# Mars Coat King



## diane0905 (Aug 20, 2010)

I always used a regular undercoat rake on Luke, but someone suggested one of these for grooming. Does it damage hair? I just tried it a little bit on Logan and that's a lot of hair it pulls out. I stopped because I wasn't sure if it was damaging his coat. He didn't seem to notice a lot of hair was coming out.


----------



## puddles everywhere (May 13, 2016)

This cuts the top coat... there are really sharp edges at the top of the curve. You will get a major case of flyaway hairs all over unless you keep using. By this point your pup will look like a lab and Prism will faint!


----------



## diane0905 (Aug 20, 2010)

puddles everywhere said:


> This cuts the top coat... there are really sharp edges at the top of the curve. You will get a major case of flyaway hairs all over unless you keep using. By this point your pup will look like a lab and Prism will faint!


And so will I! lol Okay. I stopped because it just didn't seem okay and I didn't like the amount of hair. I'll go back to my regular grooming rake. I remember with Luke I bought a Furminator, used it once, said no way, and moved on to the regular undercoat rake.


----------



## Megora (Jun 7, 2010)

puddles everywhere said:


> This cuts the top coat... there are really sharp edges at the top of the curve. You will get a major case of flyaway hairs all over unless you keep using. By this point your pup will look like a lab and Prism will faint!

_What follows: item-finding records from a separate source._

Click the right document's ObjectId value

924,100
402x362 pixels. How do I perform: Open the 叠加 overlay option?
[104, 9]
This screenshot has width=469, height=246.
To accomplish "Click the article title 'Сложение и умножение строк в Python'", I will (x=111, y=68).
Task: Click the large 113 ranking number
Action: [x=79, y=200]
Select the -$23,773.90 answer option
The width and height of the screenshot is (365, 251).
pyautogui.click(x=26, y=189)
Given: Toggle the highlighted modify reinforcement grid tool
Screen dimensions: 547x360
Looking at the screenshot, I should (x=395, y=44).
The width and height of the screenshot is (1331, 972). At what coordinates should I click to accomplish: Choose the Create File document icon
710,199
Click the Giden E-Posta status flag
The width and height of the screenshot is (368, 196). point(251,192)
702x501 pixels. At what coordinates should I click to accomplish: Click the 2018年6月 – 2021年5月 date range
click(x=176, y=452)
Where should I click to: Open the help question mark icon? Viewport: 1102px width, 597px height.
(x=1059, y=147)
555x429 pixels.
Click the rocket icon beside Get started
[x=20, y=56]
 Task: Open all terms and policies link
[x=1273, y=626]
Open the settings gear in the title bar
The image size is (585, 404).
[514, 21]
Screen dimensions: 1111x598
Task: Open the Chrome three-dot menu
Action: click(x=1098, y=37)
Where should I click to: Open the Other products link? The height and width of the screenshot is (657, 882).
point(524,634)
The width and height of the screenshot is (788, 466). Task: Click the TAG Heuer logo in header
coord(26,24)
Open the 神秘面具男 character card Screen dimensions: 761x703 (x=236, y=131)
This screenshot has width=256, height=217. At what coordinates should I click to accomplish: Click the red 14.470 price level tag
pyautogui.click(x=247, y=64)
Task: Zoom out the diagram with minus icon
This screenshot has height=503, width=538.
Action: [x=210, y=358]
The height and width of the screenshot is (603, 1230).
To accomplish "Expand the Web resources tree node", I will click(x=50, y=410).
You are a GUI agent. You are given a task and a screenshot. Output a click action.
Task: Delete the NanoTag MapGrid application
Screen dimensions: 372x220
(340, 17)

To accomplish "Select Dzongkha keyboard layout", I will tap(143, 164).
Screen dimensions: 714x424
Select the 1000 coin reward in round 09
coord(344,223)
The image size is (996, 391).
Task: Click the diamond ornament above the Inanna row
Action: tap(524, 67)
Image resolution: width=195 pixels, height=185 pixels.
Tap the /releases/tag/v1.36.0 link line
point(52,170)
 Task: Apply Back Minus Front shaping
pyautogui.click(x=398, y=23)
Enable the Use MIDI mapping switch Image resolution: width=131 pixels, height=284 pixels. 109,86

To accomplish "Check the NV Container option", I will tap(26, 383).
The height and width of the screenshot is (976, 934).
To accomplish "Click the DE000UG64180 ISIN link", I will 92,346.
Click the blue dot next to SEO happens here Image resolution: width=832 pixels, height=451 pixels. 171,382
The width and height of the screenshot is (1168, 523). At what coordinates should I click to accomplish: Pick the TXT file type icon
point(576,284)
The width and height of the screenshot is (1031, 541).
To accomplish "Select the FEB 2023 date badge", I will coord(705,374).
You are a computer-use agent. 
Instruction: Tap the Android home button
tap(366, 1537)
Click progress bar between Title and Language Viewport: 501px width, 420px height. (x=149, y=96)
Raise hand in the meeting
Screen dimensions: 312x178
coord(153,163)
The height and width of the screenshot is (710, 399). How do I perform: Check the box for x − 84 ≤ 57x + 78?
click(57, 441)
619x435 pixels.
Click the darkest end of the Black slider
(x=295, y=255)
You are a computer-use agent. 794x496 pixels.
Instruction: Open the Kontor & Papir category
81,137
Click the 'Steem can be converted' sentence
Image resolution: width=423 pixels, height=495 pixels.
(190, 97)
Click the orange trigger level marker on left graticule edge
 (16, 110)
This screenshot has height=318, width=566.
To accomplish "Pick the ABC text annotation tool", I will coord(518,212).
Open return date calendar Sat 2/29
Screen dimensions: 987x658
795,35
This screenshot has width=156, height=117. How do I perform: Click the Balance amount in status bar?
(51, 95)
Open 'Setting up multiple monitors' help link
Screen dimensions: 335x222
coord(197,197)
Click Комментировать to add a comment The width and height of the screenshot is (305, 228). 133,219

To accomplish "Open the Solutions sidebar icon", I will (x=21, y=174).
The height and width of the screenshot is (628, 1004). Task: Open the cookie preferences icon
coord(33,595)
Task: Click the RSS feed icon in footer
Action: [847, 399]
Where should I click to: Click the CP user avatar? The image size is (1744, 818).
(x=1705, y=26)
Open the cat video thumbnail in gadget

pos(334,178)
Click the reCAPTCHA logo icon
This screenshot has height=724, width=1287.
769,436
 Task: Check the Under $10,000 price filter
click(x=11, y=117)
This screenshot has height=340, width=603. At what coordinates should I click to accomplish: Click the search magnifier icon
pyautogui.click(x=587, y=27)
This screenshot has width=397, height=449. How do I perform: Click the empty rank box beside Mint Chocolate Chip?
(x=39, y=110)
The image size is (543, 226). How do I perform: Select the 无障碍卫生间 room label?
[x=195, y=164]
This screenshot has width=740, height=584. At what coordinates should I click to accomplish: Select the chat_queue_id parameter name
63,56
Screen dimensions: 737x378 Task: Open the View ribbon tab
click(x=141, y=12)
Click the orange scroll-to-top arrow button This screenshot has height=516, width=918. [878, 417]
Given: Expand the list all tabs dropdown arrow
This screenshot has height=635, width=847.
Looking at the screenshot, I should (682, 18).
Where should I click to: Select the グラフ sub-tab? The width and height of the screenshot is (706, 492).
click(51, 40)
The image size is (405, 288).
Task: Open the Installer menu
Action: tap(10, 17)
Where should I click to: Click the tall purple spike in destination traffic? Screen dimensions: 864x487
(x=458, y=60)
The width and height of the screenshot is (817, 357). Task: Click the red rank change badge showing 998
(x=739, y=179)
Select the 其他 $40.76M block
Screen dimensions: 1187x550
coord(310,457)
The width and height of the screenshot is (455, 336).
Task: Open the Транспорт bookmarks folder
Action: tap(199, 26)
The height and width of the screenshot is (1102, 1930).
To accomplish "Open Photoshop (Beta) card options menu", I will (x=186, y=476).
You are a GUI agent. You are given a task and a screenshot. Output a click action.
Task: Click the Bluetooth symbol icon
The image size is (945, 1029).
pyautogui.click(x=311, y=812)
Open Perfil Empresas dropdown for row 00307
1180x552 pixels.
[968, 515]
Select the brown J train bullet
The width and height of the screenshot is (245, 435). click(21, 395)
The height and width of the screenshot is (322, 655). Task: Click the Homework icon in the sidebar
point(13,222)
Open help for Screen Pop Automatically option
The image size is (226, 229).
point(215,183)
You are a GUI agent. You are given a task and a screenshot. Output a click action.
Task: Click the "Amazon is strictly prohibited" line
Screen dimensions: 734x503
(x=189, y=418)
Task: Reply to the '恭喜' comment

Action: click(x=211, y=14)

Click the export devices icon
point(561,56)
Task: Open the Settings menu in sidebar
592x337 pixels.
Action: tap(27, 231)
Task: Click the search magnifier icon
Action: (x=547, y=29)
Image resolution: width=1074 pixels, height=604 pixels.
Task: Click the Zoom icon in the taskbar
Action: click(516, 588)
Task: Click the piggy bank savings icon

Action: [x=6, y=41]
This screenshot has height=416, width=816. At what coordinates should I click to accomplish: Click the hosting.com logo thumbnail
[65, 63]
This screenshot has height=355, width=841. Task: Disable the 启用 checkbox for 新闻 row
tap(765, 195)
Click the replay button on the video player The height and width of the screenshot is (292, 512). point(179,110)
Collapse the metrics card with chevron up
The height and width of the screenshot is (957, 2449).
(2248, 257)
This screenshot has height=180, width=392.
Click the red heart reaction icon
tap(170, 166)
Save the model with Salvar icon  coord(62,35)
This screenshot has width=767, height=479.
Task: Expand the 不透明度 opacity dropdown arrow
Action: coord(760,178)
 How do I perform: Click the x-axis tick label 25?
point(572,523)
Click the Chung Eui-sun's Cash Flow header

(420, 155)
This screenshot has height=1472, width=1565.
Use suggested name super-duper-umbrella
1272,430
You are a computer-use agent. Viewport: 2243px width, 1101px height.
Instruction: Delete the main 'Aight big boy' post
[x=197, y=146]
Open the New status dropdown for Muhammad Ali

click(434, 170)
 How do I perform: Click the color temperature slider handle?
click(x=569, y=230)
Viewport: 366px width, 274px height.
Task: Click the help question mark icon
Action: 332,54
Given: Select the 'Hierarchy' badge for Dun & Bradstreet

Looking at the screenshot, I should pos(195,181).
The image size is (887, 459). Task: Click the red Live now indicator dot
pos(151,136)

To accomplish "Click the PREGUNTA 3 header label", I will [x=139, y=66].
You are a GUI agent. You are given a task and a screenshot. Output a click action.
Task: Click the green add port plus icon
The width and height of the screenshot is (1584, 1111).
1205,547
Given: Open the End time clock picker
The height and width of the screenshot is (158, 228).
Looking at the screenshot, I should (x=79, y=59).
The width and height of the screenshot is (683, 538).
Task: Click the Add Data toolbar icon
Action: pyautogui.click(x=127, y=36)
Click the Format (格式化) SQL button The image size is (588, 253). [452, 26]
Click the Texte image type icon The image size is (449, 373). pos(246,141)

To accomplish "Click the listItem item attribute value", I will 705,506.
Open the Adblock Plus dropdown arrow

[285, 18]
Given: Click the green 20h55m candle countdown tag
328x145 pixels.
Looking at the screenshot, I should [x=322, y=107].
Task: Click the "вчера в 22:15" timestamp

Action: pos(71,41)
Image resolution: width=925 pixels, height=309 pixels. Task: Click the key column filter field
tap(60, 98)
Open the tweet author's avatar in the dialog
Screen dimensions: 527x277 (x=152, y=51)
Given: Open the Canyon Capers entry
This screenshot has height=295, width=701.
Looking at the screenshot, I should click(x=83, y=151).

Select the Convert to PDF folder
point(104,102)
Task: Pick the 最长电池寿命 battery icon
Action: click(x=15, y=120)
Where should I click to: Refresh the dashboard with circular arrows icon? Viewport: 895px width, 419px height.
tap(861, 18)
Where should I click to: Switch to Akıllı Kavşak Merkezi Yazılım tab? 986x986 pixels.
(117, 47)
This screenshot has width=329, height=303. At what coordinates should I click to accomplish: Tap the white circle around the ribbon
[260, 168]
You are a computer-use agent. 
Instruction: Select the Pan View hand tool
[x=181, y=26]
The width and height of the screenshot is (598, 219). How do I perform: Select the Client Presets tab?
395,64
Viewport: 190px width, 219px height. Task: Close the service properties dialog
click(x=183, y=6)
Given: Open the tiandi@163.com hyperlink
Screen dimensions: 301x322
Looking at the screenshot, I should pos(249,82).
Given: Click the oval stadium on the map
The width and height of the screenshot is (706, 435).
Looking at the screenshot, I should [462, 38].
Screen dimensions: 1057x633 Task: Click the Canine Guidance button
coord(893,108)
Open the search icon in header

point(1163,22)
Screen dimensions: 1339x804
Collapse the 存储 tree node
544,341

Depends on where you use them though. 

Use any blade on the jacket of your dog? Yeah, that's not good. <= I know everyone watched recent free grooming seminars where the pro handler was LIBERALLY using blades all over the dog's body....!!!! 

I use the mars stripper on the ears, behind the ears, going down the neck, shoulders, and bib. 

Would not use on a puppy!

Would not use all over the body and random/casual like!

But it does have a purpose.

Quite honestly if I had to pick which tools to have on hand out of my whole toolbox. That would be:

1. Slicker brush
2. Long pair of dubl duck straight edge shears
3. Cheap 6" pair of Conair Pro shears 
4. Mars stripper

Those are the tools I reach for when grooming my dogs. 

I do have thinning shears and stripping knives as well, but I could do without them if a pinch and if I'm not fussing too much.


----------



## diane0905 (Aug 20, 2010)

Thanks! I loved the Ethos Goldens grooming webinars. Taught me a lot. She seems like a very nice lady. I have thinning shears, straight shears, a slicker brush, a pin brush, a metal comb, the little Conair scissors, nail clippers, and an undercoat rake. Well, and the Mars Coat King, of course. 🤪


----------



## diane0905 (Aug 20, 2010)

Oh, and I'd like a better dryer. I have an Air Force Commander Dryer 4.0 and it has served me well, but I'd like a better one. I feel like that may help straighten out the hair more.


----------



## Megora (Jun 7, 2010)

How you dry helps train coat to lie smooth.


----------



## puddles everywhere (May 13, 2016)

diane0905 said:


> Oh, and I'd like a better dryer. I have an Air Force Commander Dryer 4.0 and it has served me well, but I'd like a better one. I feel like that may help straighten out the hair more.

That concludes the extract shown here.